Where the line containing "Task: Click the Opera extension icon" appears below, start there and repeat each line exactly to the end. Leave the pictures out.

Saved entries:

•••••

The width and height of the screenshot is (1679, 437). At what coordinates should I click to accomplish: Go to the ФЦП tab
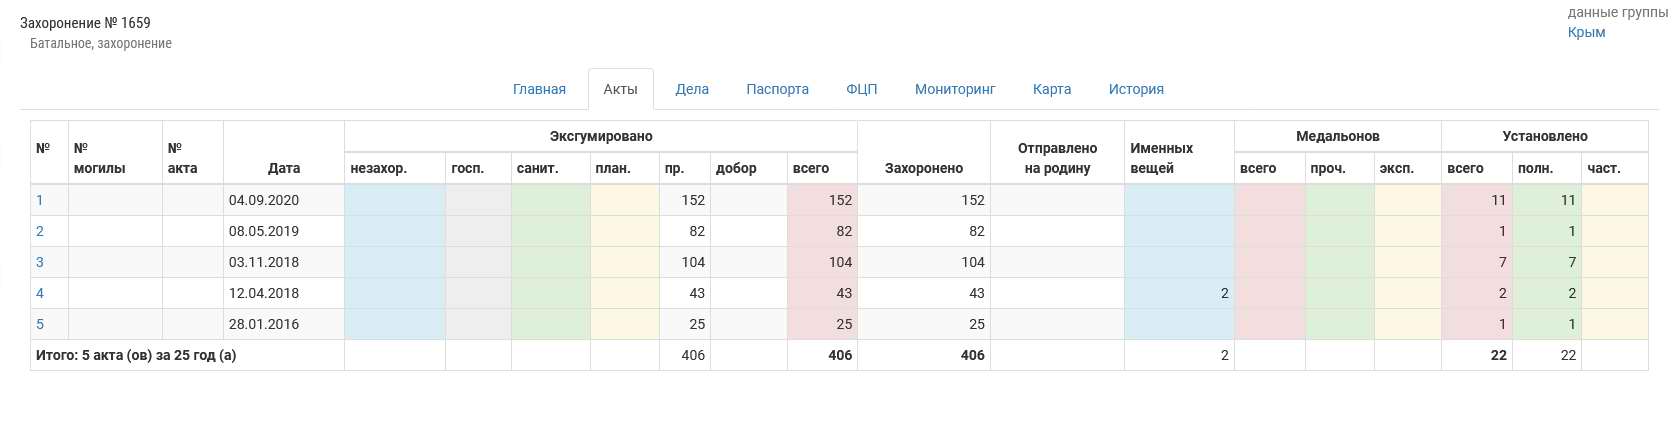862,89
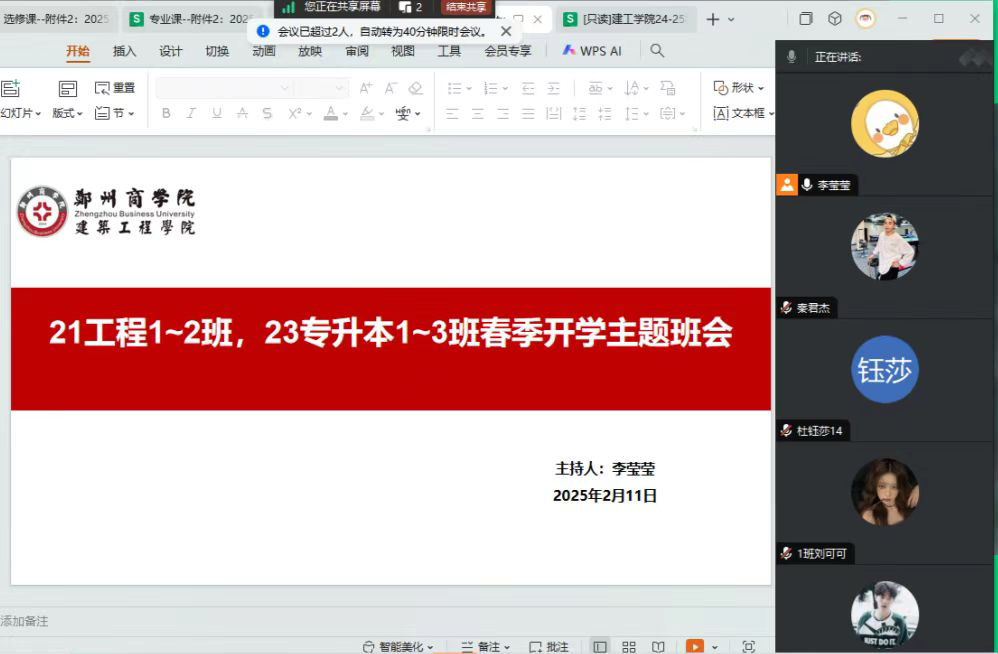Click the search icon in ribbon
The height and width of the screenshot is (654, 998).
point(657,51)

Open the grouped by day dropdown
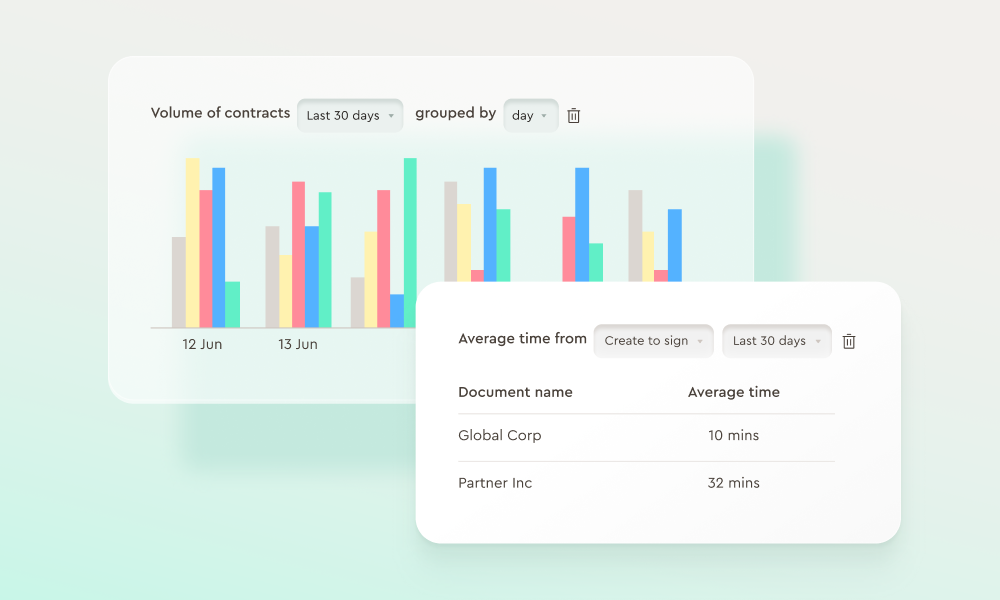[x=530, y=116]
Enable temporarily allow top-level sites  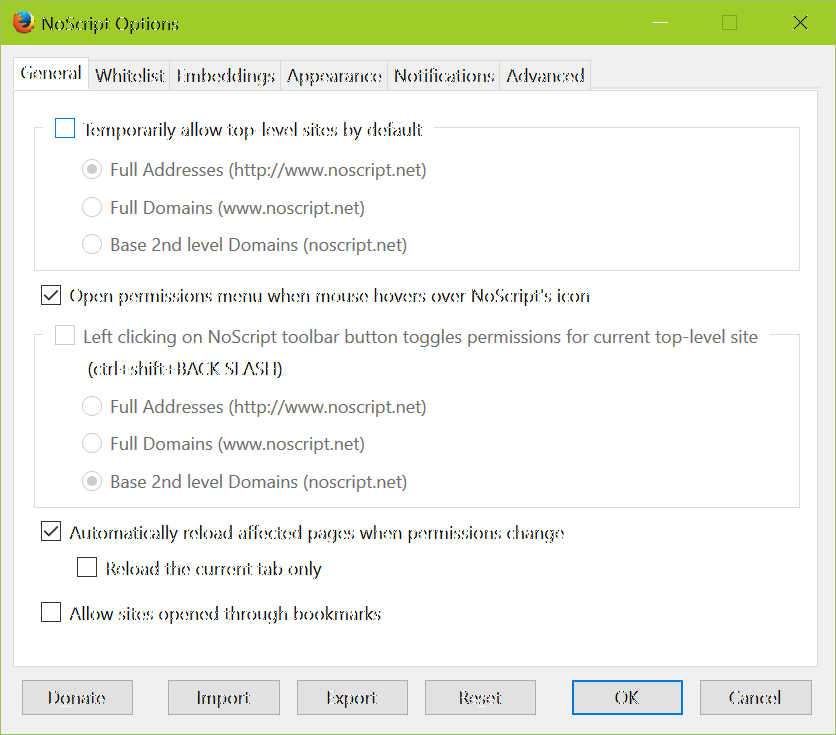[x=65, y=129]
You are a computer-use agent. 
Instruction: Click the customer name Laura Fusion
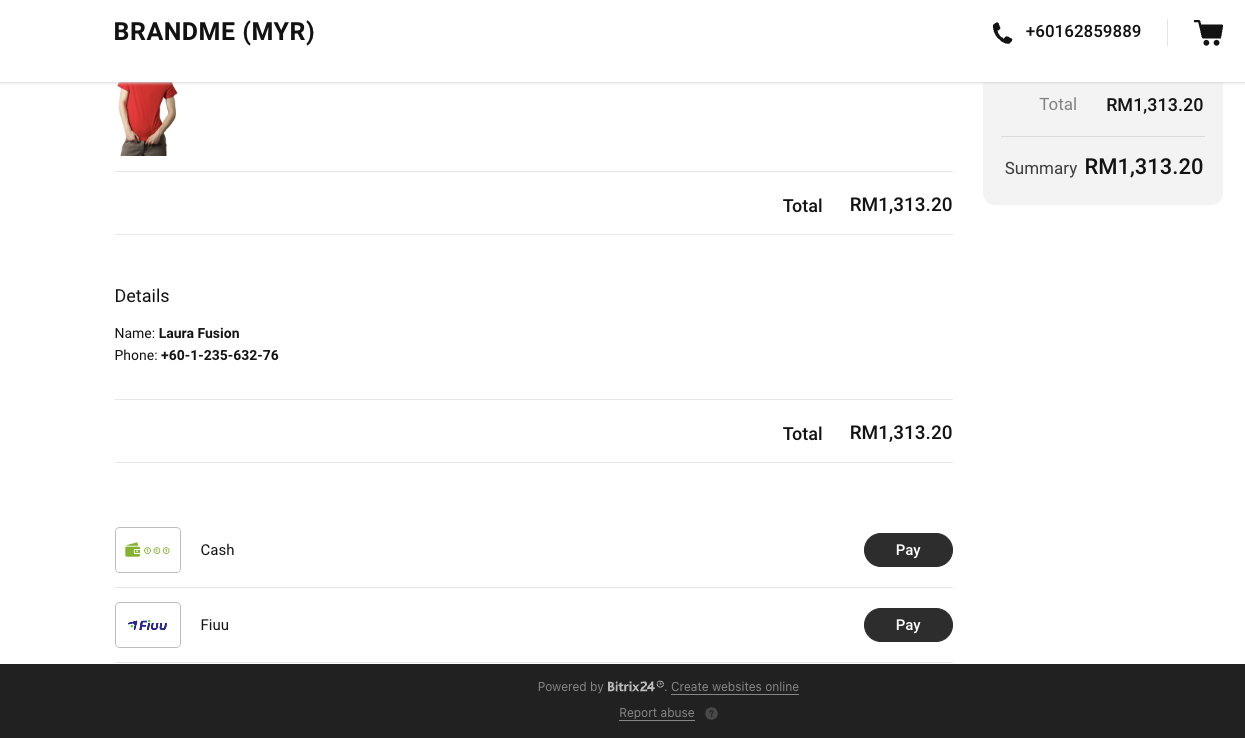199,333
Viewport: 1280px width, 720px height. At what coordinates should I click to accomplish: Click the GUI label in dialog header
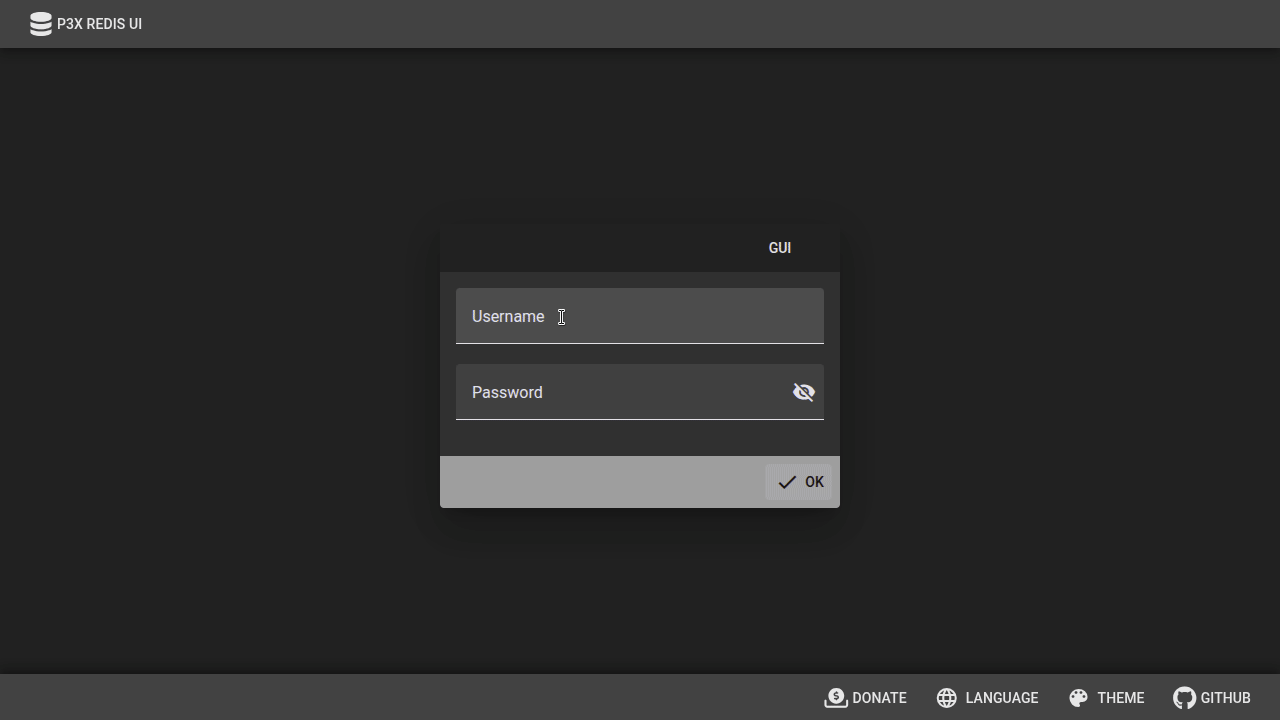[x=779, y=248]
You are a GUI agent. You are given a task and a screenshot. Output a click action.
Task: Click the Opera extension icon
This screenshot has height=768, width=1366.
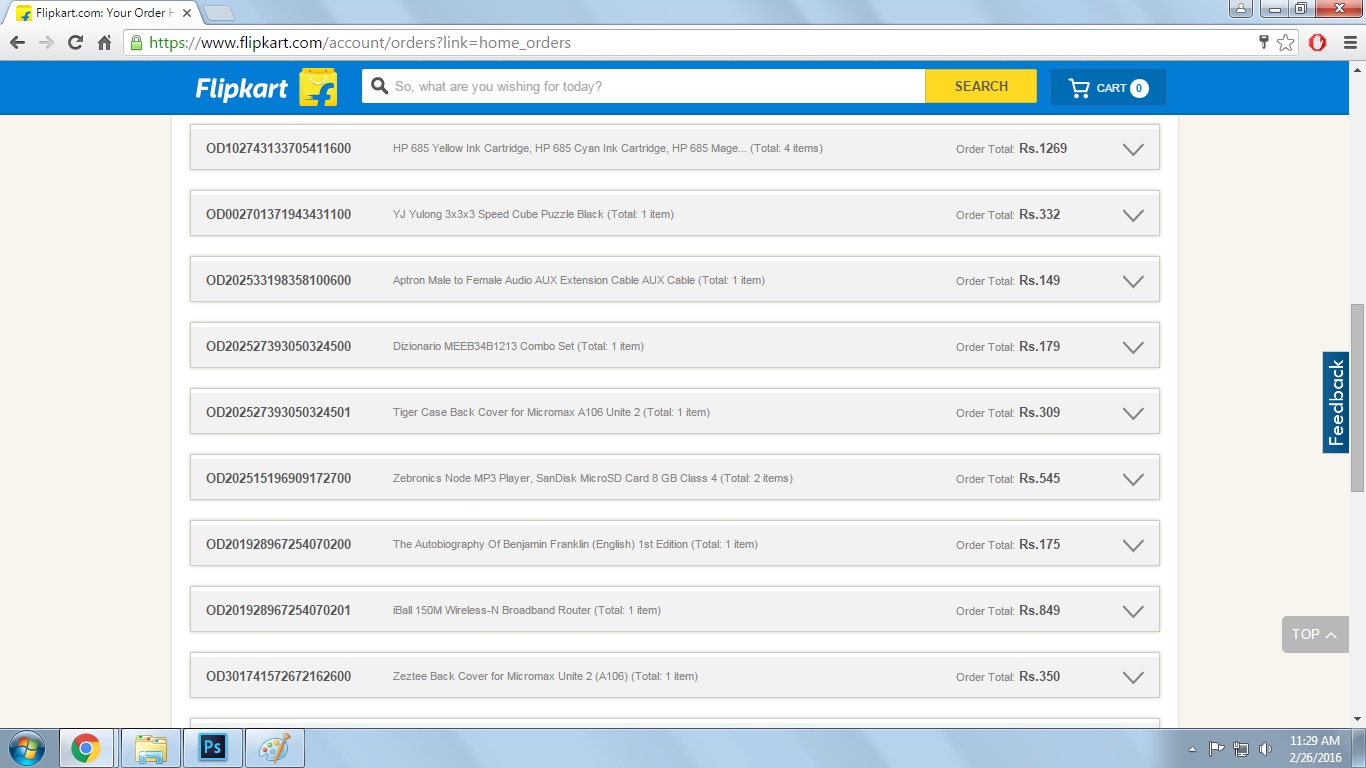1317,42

•••••

RESPONSE TO THE TASK:
Task: Click the Opera extension icon
This screenshot has height=768, width=1366.
1317,42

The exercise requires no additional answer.